::: SUPPLIED TEXT :::

Gorge-ous Views to Dine Out on

A new bistro featuring glass walls and glass floor panels over an 80-foot-deep gorge offers a dining experience with a wow factor. The Vista Bistro at How Stean Gorge is…

Jowyane Marshall

A new bistro featuring glass walls and glass floor panels over an 80-foot-deep gorge offers a dining experience with a wow factor.

The Vista Bistro at How Stean Gorge is being piloted during the ‘Eat Out to Help Out’ scheme until 31 August, with ambitions to then re-open in winter with a permanent dining offer with options for private event hire.

Set in a cantilevered extension that sits over the steep chasm, over half a mile in length and up to two metres deep, it boasts a new chef, Jowyane Marshall, joining the Vista Bistro from the neighbouring Yorke Arms at Ramsgill.

How Stean Gorge, one of Yorkshire’s most awe-inspiring natural sights, has been attracting visitors for over 100 years. The hidden gem has existed for ten thousand years, since the last Ice Age and is so special its graded as a triple Site of Special Scientific Interest. The gorge features trout, bats hanging from its caves, otters, and fossils frozen in its limestone.

:::

» DIRECTIONS FOR THIS TASK
Pick up the article about the Vista Bistro at How Stean Gorge after its final sentence and write the next part.

::: MATERIAL SHOWN :::

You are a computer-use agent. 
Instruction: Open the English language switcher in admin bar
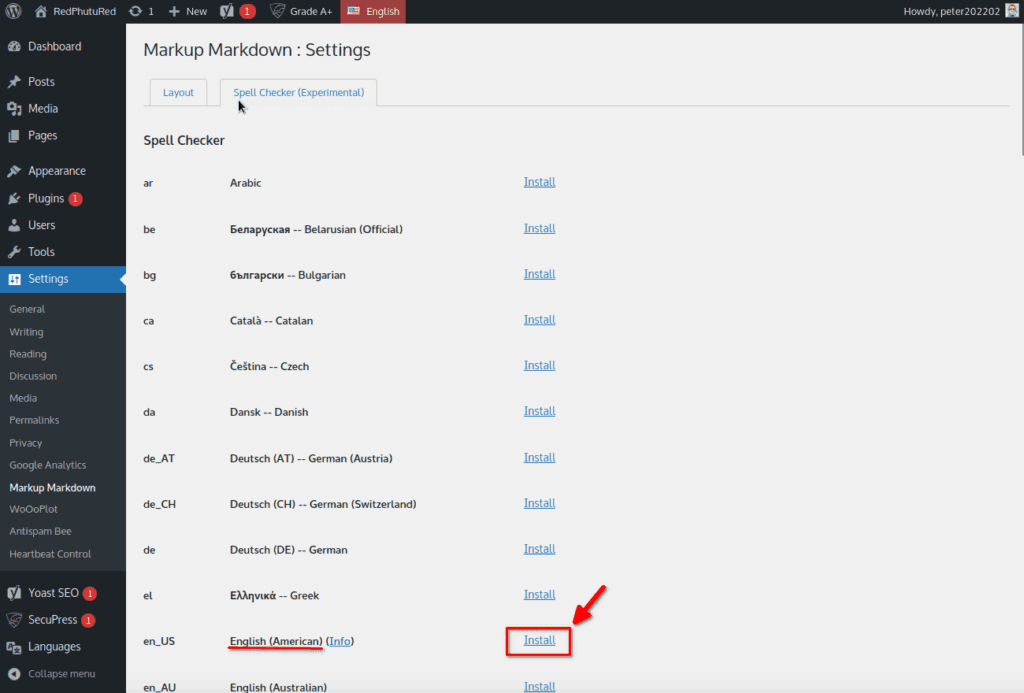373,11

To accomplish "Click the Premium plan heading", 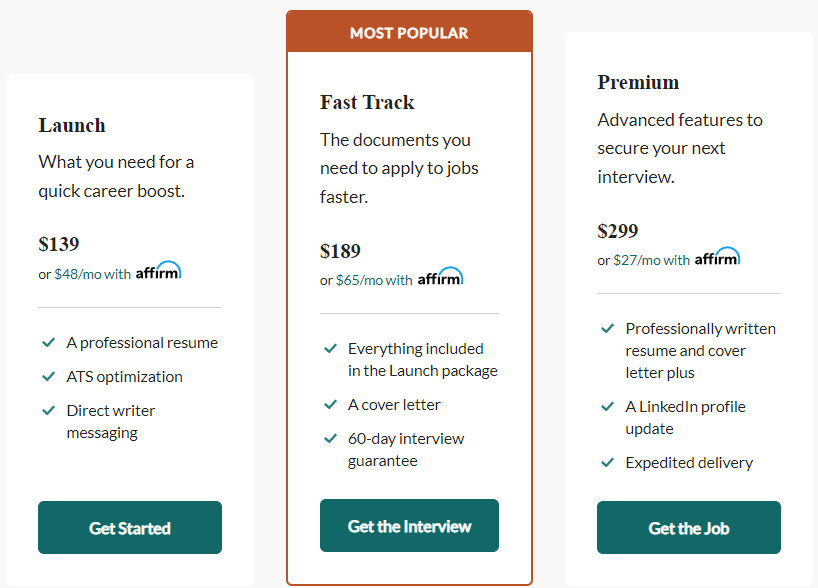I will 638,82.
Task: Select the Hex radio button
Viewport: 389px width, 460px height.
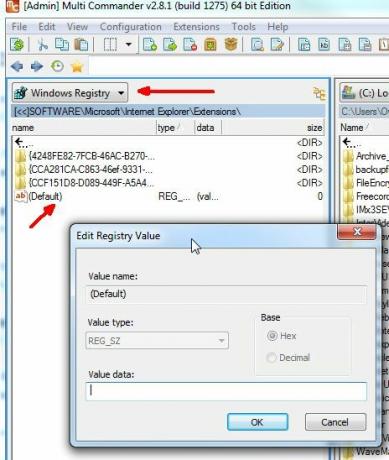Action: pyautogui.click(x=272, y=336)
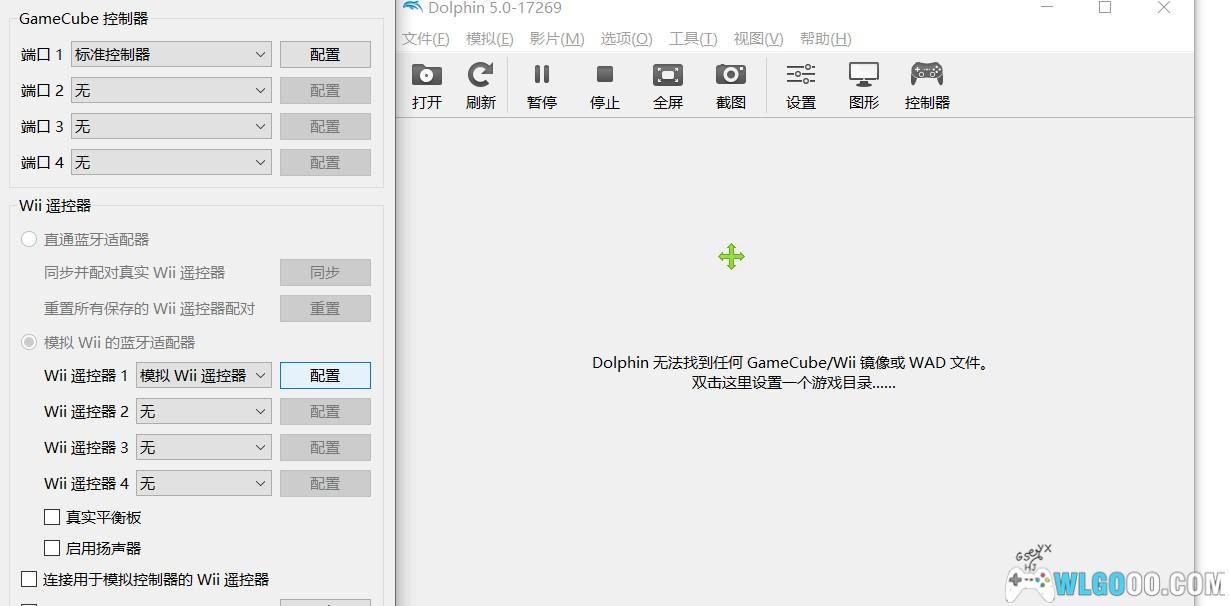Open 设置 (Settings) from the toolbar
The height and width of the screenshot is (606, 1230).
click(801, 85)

:::

» TASK RESULT
The adventure facility offers abseiling, gorge scrambling, caving, canoeing and a high wire via ferrata course – one of only three in the UK – as well as an upper pathway suitable for the timid adventurer. The unique geography allows for rock sports and paddle sports, including the unique chance to canyon down the highest waterfall in England.

Stan Beer, owner of How Stean Gorge, said: “Now diners can experience the majestic views without a hard hat or wet suit! It’s a boutique bistro with a remarkable difference. We wanted the food to be as special as the view.”

Since moving to Pateley Bridge in 1976, Stan spent his days off volunteering at the Gorge and fell in love with the attraction. Stan and his wife Anne, a retired paramedic and nurse, swapped the NHS for the ‘National Health Service’ when they bought one of nature’s most spectacular sights in 2007.

Over the years, the family has added the bistro, café, camp site, high wire, and now employ specialist adventure guides to run their outdoor activity centre which is very popular with families, corporate team building, educational visits and the stag/hen market.

Stan said: “COVID-19 hit us hard as bread and butter clients such as hen and stag do’s, corporate training events and school trips closed, so we decided to think outside the box and do something differently to survive this. When the Yorke Arms changed direction, there was an opportunity to hire one of its very talented chefs Jowyane. It’s a chance to continue the hard-won culinary reputation of the area.”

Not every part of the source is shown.